After the Tragedy
Columbia accident puts NASA in the hot seat
By Ron Cowen
“We get it.” Those are the words that NASA Administrator Sean O’Keefe recited over and over again at congressional hearings earlier this month, as if they were the can-do agency’s new mantra. O’Keefe was responding to scathing criticism in the late-August report of the Columbia Accident Investigation Board. But several space historians and scientists, including former NASA employees, say that neither O’Keefe nor his agency is truly getting it.
Although the board concluded that loose insulation foam caused the demise of the Columbia shuttle and its seven-member crew last February, the panel also pointed a finger at what it regarded as NASA’s culture of complacency. An admission of guilt and a solemn promise to follow the board’s recommendations aren’t enough to keep the agency from repeating past mistakes, the critics say. NASA’s initial “return-to-flight” plan, with a stated goal of making needed repairs and organizational changes so that the remaining three shuttles can begin flying again as early as next March, was really a rush to return to business as usual, says historian Alex Roland of Duke University in Durham, N.C.
Last week, NASA announced it might not be ready to test-fly the shuttle until next summer because it didn’t know when it could meet one of the board’s key recommendations–having an in-flight repair kit to patch large holes in the shuttle surface.
The accident report was “excellent” at describing what led to the Columbia disaster, says Roland. But the report doesn’t address, and NASA officials still aren’t confronting, whether human space flight should continue and, if it does, what its destinations should be, he adds.
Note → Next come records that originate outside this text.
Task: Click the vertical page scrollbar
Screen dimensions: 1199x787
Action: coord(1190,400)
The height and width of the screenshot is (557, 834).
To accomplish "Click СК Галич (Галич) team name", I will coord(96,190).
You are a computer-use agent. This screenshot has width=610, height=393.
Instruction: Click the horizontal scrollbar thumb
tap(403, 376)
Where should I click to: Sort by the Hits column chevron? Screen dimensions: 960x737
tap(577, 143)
The United States has lost 17 astronauts in space accidents, including two shuttle disasters 17 years apart.
Historian Robert Smith of the University of Alberta in Edmonton notes that one of NASA’s dilemmas is that the shuttle is the only vehicle the agency has to continue ferrying crew members and materials to the multibillion-dollar International Space Station.
Given the number of international partners who have invested in the space station, ditching it is no longer an option, says Wesley T. Huntress of the Carnegie Institution of Washington (D.C.), who was associate administrator for the agency’s space science program from 1992 to 1998. “It’s not our space station, it’s the world’s, and we have an obligation to complete it,” he asserts.
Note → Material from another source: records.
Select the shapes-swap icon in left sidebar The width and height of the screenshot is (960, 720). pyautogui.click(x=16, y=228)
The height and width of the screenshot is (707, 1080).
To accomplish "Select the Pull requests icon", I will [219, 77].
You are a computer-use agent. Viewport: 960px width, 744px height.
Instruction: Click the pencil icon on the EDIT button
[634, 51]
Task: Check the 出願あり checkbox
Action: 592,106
Delays in shuttle flights during the 1990s pushed back the projected completion of the space station to 2007 and increased costs just as NASA’s budget was being cut. Those setbacks led to a NASA mentality that almost no flaw encountered could stop or cut short a shuttle flight, notes historian Howard E. McCurdy of American University in Washington, D.C. McCurdy speculates that that outlook led NASA managers to accept the contractors’ assessment that the chunk of foam hitting Columbia’s left wing on takeoff–which engineers spotted on film the next day–was of little consequence.
Toward the future
Since the 1980s, NASA and its contractors have proposed a multitude of vehicles to replace the shuttle, but all the designs have been scrapped (SN: 4/5/03, p. 215: Building a Better Shuttle). Before any shuttle is flown again, McCurdy says, NASA must begin building an alterative; otherwise, “it never will.”
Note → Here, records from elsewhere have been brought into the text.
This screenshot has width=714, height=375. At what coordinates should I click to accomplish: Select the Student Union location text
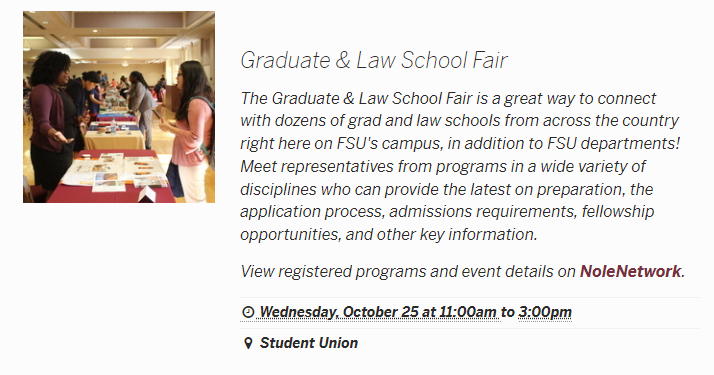(309, 343)
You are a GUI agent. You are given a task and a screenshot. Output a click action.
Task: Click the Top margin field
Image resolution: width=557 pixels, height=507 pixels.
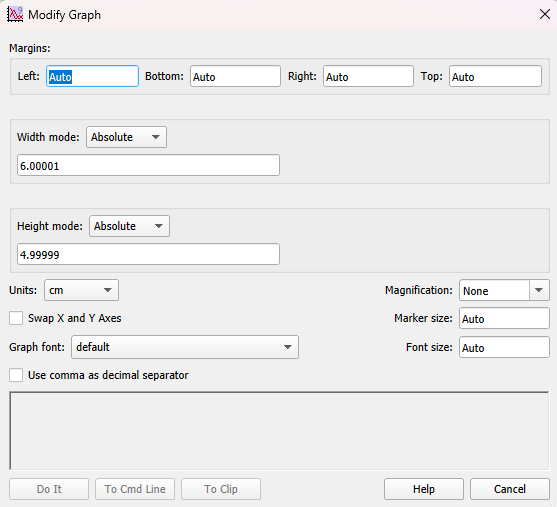pos(495,76)
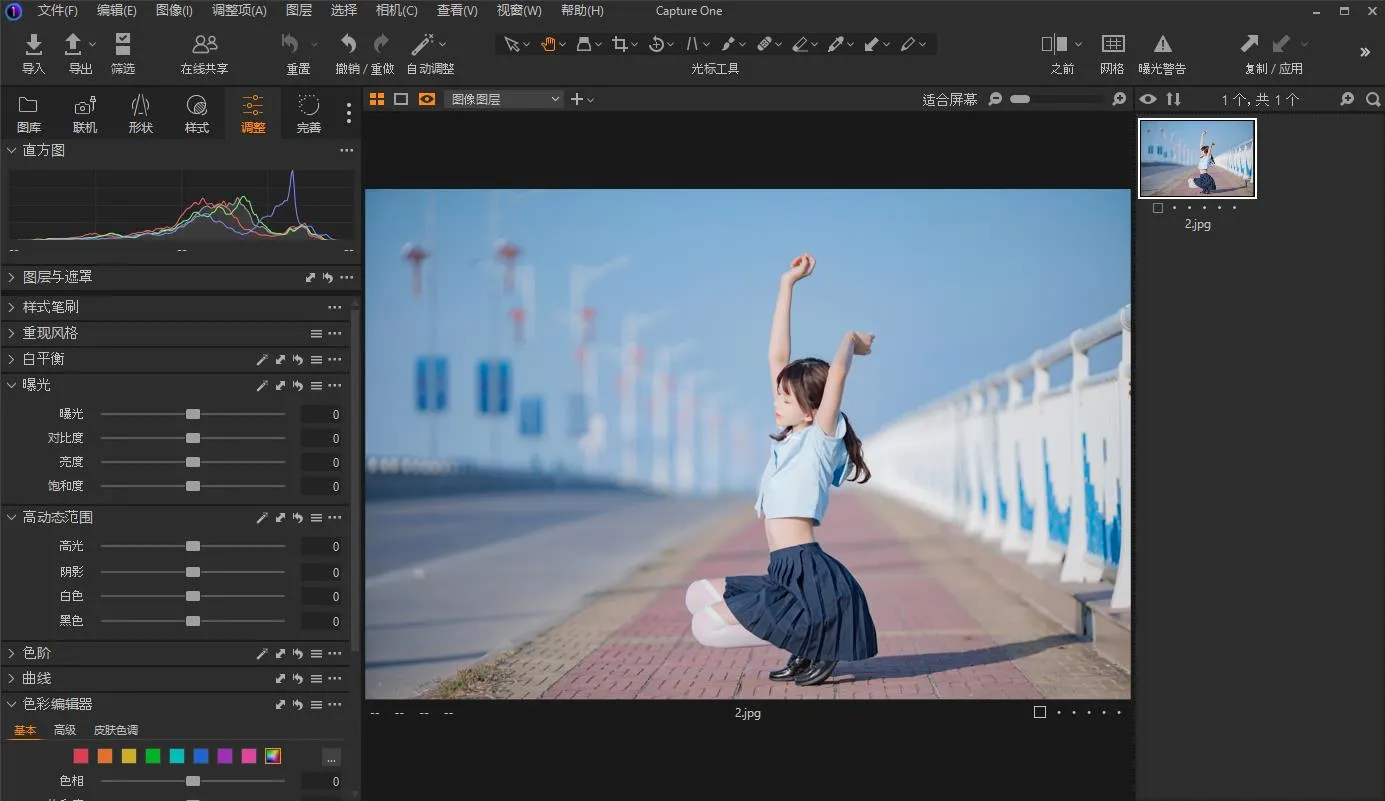Click the Reset (重置) icon in the toolbar
This screenshot has height=801, width=1385.
(x=291, y=45)
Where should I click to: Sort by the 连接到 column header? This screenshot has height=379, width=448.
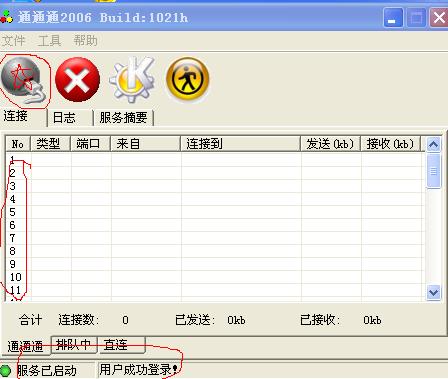coord(240,144)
Huntress says that a space capsule like the capsules flown during the Apollo missions and still flown by the Russian-Soyuz cosmonauts could safely and simply ferry crews to and from the space station. Despite the capsule’s excellent safety record, he says, enthusiasm for a high-tech, winged vehicle–underpinning what Huntress calls NASA’s “joystick culture”–has buoyed support for the shuttle.
The agency should commit to retiring the entire fleet after a limited number of new flights, says McCurdy. “It ought to be inscribed on the front of the [agency’s] building that the last shuttle will be flown by date XX,” he asserts.
Another factor besides NASA’s culture may have played a role in Columbia’s demise, McCurdy says. The agency no longer has the in-house technological resources to check and recheck the many tests used to certify flights and to troubleshoot. To lower its costs, the agency farmed out many of those functions to the same contractors that built the equipment.
Roland, who worked at NASA headquarters from 1973 to 1981, says he’s heartened that the accident board plans to reconvene in a year to see whether NASA has followed through on its safety promises. Less encouraging, he says, is that the panel appointed by NASA to oversee the agency’s progress consists largely of current and past agency employees.
That panel’s cochair, former astronaut Richard O. Covey, recently announced that his committee couldn’t yet determine when shuttles would be ready to fly again. He notes that the agency has yet to devise a detailed plan for an independent safety and engineering organization within NASA.
“Maintaining vigilance over the long term won’t be easy,” says Roland. With NASA’s every move now under scrutiny, “it won’t be the first flight after Columbia that will have the problem–it might be the one 5 years from now,” he predicts.